* Start Document excerpt *
The clearest sign that Oedipus does not accept the thrust of his own argument regarding the power of self-love is his anger. According to his argument, it is unreasonable for humans or gods to be angry with him for having killed his father because he was compelled to do so out of his love for life and for himself, and it is unreasonable to be angry with someone for doing what he can not help doing.

Indeed, he goes so far as to claim, “I suppose the soul of my father, being alive, would not speak against me” (998—9). Rather than rage and curse, the slain Laius would understand and forgive his son. But in the course of the play, Oedipus himself is extremely angry, with (at first) the chorus, his parents, Creon, Thebes, and, above all, with his own sons, for acting against him, for inflicting pain and suffering (though not death) upon him, in order to benefit themselves: “And did the most evil ones... place tyranny before longing for me?... But they have chosen, instead of him who begot them, to hold sway with the throne and the scepter and to be tyrant of the land” (418-19, 448-9; see 427-30). So bitter is Oedipus that, when his son Polyneices comes to ask for forgiveness for his neglect, he responds by accusing his son of patricide: “You, most evil one, who, holding scepter and throne, which now your blood-brother in Thebes holds, you yourself drove away your own father here and made me without a city, to bear also these clothes, which now beholding you shed tears over, because you have happened to go into the same labor of evils as I. These things must not be bewailed but must be borne by me, just as I should live, having remembered you, a murderer” (1354—61). Oedipus goes on to unleash what may be the angriest curse ever uttered by a father to his sons in all of Greek literature: “Go, spat out and unfathered by me, most evil of evil ones, having collected these curses, which I now call on you, you will not hold sway over your native land by spear, nor will you ever return to hollow Argos, but by kindred hand you will die and kill him, by whom you were driven out.
* End Document excerpt *
* Start Records shown *
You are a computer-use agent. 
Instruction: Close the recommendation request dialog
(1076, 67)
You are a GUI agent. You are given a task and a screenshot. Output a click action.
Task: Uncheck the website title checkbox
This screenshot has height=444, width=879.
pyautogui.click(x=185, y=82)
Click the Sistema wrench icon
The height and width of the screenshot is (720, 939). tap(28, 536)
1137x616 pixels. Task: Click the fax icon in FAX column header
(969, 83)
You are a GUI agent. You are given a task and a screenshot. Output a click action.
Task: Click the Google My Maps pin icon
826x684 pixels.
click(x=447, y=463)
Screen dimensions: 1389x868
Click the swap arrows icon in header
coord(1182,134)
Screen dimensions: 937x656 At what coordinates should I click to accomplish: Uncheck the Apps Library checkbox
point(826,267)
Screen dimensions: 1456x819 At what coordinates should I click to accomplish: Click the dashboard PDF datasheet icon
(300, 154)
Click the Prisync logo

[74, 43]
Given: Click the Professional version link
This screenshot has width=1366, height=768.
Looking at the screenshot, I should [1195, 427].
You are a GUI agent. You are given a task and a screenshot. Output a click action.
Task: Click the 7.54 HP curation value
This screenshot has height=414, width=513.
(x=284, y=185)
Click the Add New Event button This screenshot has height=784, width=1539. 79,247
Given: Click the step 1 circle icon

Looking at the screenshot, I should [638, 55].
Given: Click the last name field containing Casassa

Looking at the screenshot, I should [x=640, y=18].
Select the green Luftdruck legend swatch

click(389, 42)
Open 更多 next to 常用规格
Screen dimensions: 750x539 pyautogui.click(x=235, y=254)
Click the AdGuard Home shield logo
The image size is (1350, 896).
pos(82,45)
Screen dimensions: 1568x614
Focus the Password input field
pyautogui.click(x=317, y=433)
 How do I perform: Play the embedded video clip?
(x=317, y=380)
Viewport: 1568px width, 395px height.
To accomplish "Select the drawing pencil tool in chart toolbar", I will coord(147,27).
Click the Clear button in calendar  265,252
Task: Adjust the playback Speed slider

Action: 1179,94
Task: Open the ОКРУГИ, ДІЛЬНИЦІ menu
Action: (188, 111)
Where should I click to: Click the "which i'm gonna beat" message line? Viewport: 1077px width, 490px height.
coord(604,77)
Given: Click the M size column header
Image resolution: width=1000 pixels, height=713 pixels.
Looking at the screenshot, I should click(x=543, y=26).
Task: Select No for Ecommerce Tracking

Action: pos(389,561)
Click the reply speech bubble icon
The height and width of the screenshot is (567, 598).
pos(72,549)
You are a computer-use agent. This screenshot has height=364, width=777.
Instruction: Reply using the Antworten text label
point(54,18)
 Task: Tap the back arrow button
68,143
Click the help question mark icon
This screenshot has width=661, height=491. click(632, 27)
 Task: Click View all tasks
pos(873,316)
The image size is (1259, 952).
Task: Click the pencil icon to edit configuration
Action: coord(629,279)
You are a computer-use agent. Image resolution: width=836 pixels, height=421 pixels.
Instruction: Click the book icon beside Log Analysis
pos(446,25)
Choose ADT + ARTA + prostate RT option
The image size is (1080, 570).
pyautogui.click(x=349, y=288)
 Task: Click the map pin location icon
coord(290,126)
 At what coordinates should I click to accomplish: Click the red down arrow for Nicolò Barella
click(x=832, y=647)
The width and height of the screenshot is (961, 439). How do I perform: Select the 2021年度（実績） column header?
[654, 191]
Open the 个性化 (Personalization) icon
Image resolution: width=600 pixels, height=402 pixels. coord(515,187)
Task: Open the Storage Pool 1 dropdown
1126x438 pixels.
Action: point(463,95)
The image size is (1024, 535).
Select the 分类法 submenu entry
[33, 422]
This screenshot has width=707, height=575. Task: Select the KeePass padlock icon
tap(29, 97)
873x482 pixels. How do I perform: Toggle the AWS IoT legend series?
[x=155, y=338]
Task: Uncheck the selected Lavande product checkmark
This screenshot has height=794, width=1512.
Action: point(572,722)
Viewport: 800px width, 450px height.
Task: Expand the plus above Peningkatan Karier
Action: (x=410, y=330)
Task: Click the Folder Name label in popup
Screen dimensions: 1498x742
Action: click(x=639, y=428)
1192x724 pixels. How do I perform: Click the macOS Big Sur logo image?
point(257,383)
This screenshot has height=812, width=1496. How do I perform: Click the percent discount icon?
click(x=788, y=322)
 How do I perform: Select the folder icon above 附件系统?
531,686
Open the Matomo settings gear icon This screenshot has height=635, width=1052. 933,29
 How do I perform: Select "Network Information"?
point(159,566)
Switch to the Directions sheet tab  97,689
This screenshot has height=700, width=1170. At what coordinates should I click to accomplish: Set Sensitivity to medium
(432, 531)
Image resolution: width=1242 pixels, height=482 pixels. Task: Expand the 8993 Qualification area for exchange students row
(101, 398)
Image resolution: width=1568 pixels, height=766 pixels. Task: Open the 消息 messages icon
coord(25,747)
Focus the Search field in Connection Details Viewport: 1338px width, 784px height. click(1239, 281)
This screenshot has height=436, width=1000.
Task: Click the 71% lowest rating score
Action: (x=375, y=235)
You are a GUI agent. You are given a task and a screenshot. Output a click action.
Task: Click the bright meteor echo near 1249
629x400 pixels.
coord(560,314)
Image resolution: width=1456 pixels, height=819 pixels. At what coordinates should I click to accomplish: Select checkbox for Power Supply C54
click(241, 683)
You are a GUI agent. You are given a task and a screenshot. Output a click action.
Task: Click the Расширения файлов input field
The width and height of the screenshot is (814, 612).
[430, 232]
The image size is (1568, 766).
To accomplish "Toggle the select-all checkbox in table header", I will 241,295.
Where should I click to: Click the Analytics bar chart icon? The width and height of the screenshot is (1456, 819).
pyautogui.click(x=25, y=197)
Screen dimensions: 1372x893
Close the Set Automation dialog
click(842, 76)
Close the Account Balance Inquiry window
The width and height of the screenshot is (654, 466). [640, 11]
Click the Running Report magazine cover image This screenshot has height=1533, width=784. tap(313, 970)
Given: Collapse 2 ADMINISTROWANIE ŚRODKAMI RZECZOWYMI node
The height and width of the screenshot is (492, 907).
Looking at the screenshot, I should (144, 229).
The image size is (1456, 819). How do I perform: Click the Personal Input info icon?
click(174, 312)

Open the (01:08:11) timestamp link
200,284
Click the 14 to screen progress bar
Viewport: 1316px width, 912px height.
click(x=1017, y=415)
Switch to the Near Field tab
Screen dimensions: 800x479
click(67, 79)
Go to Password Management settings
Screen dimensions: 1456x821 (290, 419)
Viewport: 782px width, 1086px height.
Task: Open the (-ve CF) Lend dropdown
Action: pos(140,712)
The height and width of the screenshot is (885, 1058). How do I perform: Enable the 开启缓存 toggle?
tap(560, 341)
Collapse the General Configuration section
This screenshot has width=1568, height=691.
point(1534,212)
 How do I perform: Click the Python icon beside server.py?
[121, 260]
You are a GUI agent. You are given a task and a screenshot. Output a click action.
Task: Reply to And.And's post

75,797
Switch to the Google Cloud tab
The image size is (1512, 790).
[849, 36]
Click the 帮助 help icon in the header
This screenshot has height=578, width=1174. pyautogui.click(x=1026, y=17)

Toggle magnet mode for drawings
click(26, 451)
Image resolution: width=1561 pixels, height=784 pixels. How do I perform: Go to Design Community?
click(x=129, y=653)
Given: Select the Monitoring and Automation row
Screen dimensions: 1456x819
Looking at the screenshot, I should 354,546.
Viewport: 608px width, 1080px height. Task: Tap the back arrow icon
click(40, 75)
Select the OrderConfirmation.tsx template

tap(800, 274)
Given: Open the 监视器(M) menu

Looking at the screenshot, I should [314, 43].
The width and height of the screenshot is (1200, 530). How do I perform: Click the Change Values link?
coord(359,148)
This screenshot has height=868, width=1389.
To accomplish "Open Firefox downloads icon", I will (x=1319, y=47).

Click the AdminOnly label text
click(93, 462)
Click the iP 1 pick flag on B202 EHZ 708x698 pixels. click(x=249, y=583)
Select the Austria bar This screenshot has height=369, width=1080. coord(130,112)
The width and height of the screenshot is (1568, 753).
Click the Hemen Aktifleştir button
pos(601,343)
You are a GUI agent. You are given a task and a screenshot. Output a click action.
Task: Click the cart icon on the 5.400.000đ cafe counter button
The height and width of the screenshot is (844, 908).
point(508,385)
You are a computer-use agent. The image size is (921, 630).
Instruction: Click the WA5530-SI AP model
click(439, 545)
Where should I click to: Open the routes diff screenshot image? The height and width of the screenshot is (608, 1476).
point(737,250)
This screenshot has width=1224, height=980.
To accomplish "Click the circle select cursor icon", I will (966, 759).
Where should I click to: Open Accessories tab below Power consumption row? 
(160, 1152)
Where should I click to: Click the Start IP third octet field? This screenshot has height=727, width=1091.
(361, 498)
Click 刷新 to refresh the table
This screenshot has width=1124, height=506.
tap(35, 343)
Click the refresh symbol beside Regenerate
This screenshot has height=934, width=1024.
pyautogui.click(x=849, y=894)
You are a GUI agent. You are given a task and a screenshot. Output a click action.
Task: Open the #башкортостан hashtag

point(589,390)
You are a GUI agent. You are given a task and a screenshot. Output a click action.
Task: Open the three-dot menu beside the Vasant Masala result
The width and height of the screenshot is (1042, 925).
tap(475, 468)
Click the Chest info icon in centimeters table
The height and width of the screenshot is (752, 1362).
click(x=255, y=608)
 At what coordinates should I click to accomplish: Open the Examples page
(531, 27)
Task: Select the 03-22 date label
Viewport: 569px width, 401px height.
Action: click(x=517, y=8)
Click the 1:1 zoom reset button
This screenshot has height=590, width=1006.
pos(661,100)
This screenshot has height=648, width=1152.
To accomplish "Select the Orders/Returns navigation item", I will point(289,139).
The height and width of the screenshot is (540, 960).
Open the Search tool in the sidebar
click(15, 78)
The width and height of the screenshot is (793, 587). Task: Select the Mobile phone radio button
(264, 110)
* End Records shown *
# [Your objective]
Repeat the stretch of the Oedipus passage above from "The clearest sign" through "not help doing.", word for word.

# [Output for this task]
The clearest sign that Oedipus does not accept the thrust of his own argument regarding the power of self-love is his anger. According to his argument, it is unreasonable for humans or gods to be angry with him for having killed his father because he was compelled to do so out of his love for life and for himself, and it is unreasonable to be angry with someone for doing what he can not help doing.